Bandai-Asahi National Park is one of Japan’s top birdwatching and wildlife sanctuaries. It’s home to more than 100 avian species including Japanese nightingales, cuckoos, swifts, herons, eagles, and all manner of chortling birds whose soprano trills ring through the forests. A wide array of winged insects, including damselflies, rainbow-splattered butterflies also call the region home.
Larger mammals, such as macaques, Japanese serows, and Asian black bears (or ‘moon bears’), roam throughout Bandai-Asahi. Hiking with bear bells attached to your pack is a good idea to ward off the latter; walking in groups is also recommended.
Which wildlife you’re likely to encounter is dictated by season, however, so for more info check in with one of the park’s three visitor centers upon your arrival.
Bandai-Asahi is a protected national park and so are the animals who inhabit it. As such, refrain from feeding them – especially the monkeys who often show an interest in human food – and take precautions where necessary to avoid disrupting their natural habitat. Of course, no plants or animals should be removed from the confines of Bandai-Asahi National Park.
When winter arrives in northern Japan, so does the heavy snowfall. This changes Bandai-Asahi’s environment from a colorful vista fit for a Grimm Brothers fairy tale to a more monotone, quiet and dreamy landscape. The snow ushers in the winter sports season, which includes snow mountain climbing. Along with guides from the Mokumoku Snow Mountain Climbing School, you can trek powdered mountains and their snow-cloaked forests in the Bandai, Azuma and Adatara regions of the park.
Snowshoe trekking has recently also become popular in Japan. Equipment such as snowshoes are perfect for wading through the deep powder of Bandai-Asahi in winter. Among the popular trails are the Goshikinuma nature trail, which is considerably less crowded in the colder months of the year, and the Mt. Bandai Geo Tour which takes guests to the famous Yellow Falls near the crater of the volcano.

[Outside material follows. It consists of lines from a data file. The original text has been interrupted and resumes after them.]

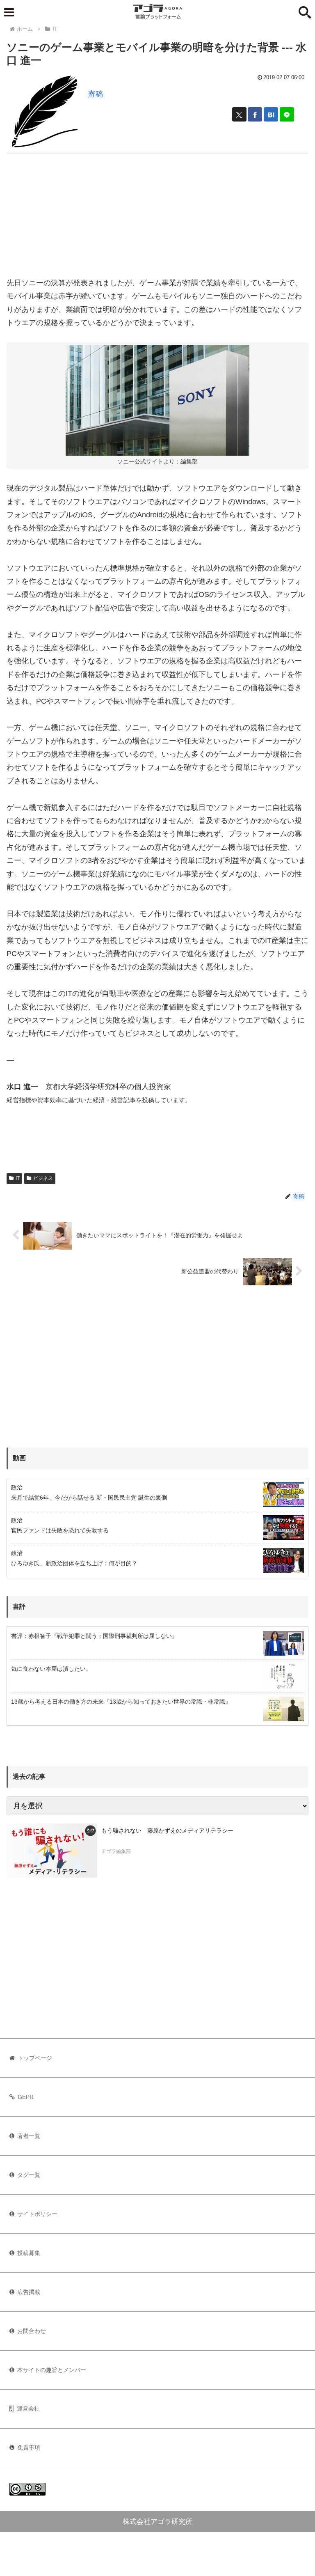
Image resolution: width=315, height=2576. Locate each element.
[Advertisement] (157, 211)
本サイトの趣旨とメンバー (51, 2370)
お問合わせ (31, 2331)
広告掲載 (28, 2292)
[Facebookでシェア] (255, 114)
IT (18, 1178)
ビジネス (43, 1178)
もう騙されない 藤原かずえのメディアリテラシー (167, 1830)
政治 (17, 1487)
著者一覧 (28, 2136)
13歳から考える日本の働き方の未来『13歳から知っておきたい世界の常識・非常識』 (121, 1701)
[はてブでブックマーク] (271, 114)
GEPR (26, 2097)
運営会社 (28, 2408)
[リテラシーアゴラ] (52, 1851)
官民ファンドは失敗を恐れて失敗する (60, 1530)
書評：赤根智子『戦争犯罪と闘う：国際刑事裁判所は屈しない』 (94, 1636)
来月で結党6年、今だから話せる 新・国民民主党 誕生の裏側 (89, 1497)
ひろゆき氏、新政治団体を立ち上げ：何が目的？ (74, 1563)
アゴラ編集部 (116, 1851)
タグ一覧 (28, 2175)
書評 (19, 1606)
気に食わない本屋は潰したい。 (51, 1668)
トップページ (35, 2058)
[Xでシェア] (239, 114)
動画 (19, 1457)
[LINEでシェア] (287, 114)
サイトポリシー (37, 2214)
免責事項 (28, 2447)
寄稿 (95, 94)
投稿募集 (28, 2253)
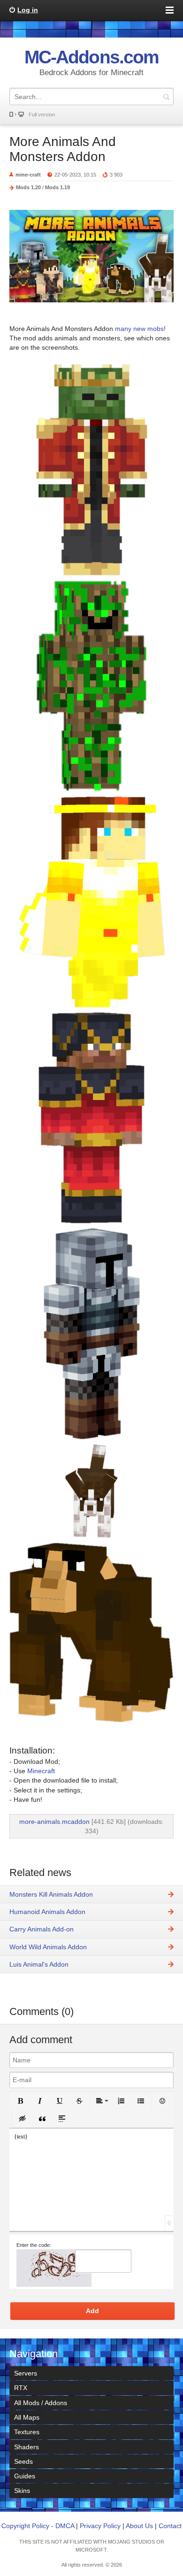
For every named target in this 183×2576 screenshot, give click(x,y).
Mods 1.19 (57, 187)
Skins (22, 2490)
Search (166, 96)
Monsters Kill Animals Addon (51, 1894)
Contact (170, 2526)
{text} (21, 2136)
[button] (20, 2101)
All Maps (26, 2417)
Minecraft (41, 1771)
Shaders (26, 2447)
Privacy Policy (100, 2526)
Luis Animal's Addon (39, 1964)
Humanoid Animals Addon (47, 1911)
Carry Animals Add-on (41, 1929)
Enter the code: (33, 2245)
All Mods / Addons (40, 2403)
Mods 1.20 (28, 187)
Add (92, 2311)
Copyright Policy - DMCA (37, 2526)
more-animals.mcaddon (54, 1821)
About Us (139, 2526)
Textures (26, 2432)
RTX (20, 2387)
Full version (42, 114)
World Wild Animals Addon (48, 1947)
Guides (24, 2476)
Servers (25, 2373)
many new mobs (138, 328)
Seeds (23, 2461)
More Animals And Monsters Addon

The higher altitudes of Bandai-Asahi National Park function as ski slopes in winter. On the Fukushima Prefecture side you’ll find Alts Bandai (one of the largest resorts with excellent forest runs and snowboarding parks), Inawashiro (which has great views of Lake Inawashiro and a range of facilities for children and beginners), and Grandeco Snow Resort on Bandai-san (which is smaller than the others but has good snow quality and facilities).

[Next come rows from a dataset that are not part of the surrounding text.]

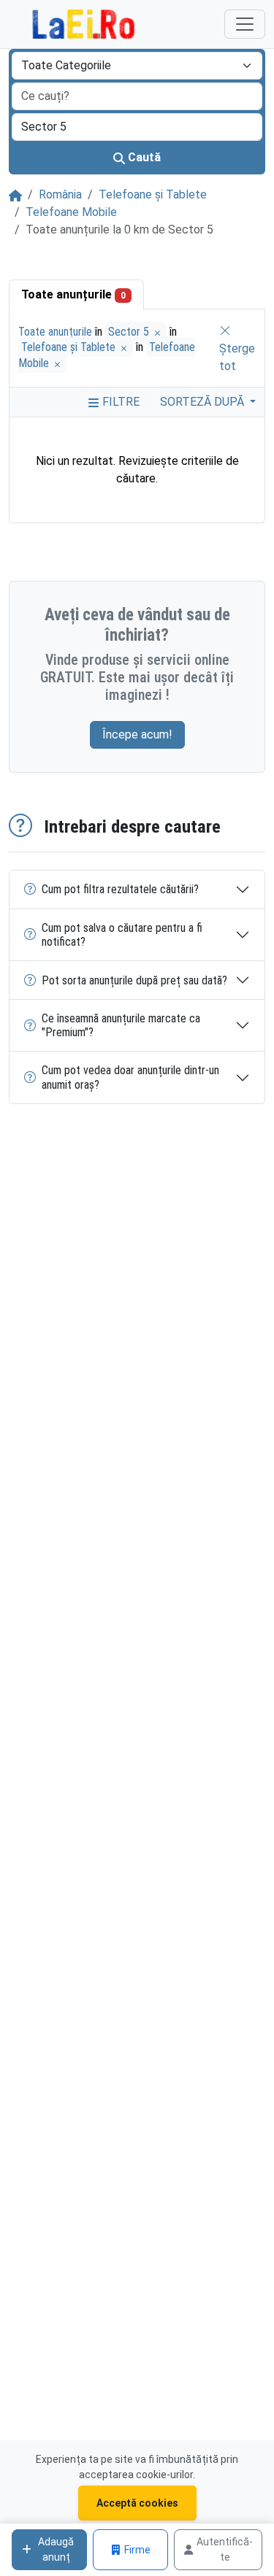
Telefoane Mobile (71, 212)
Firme (137, 2550)
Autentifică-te (225, 2549)
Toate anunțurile (73, 294)
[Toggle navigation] (244, 24)
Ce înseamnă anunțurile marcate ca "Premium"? (121, 1025)
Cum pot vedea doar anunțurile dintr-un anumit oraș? (130, 1077)
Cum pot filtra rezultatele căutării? (120, 889)
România (60, 194)
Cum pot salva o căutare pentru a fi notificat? (122, 935)
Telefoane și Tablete (153, 194)
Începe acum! (137, 734)
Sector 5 (130, 332)
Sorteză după (203, 402)
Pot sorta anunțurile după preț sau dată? (134, 980)
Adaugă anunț (56, 2549)
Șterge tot (237, 357)
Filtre (119, 402)
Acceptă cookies (137, 2503)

In Yamagata Prefecture you can ski on the sacred slopes of Gas-san – this resort is more suited to beginners and skiing is available until early summer. Among powder hounds, Japan is also known for its silky-smooth snow, not only for downhill skiing but also cross-country and backcountry skiing. The Kyukamura Urabandai Cross-Country Ski Resort is a great place to try the former, while the entire Urabandai region is popular for the latter. As with other outdoor activities, courses and guides are available from local guide operators such as the Mokumoku lodge.
Author’s note: For on-the-ground guidance in the Urabandai region, check out the Urabandai QR smartphone guide and application. For most activities with the Mokumoku lodge a translator is also recommended.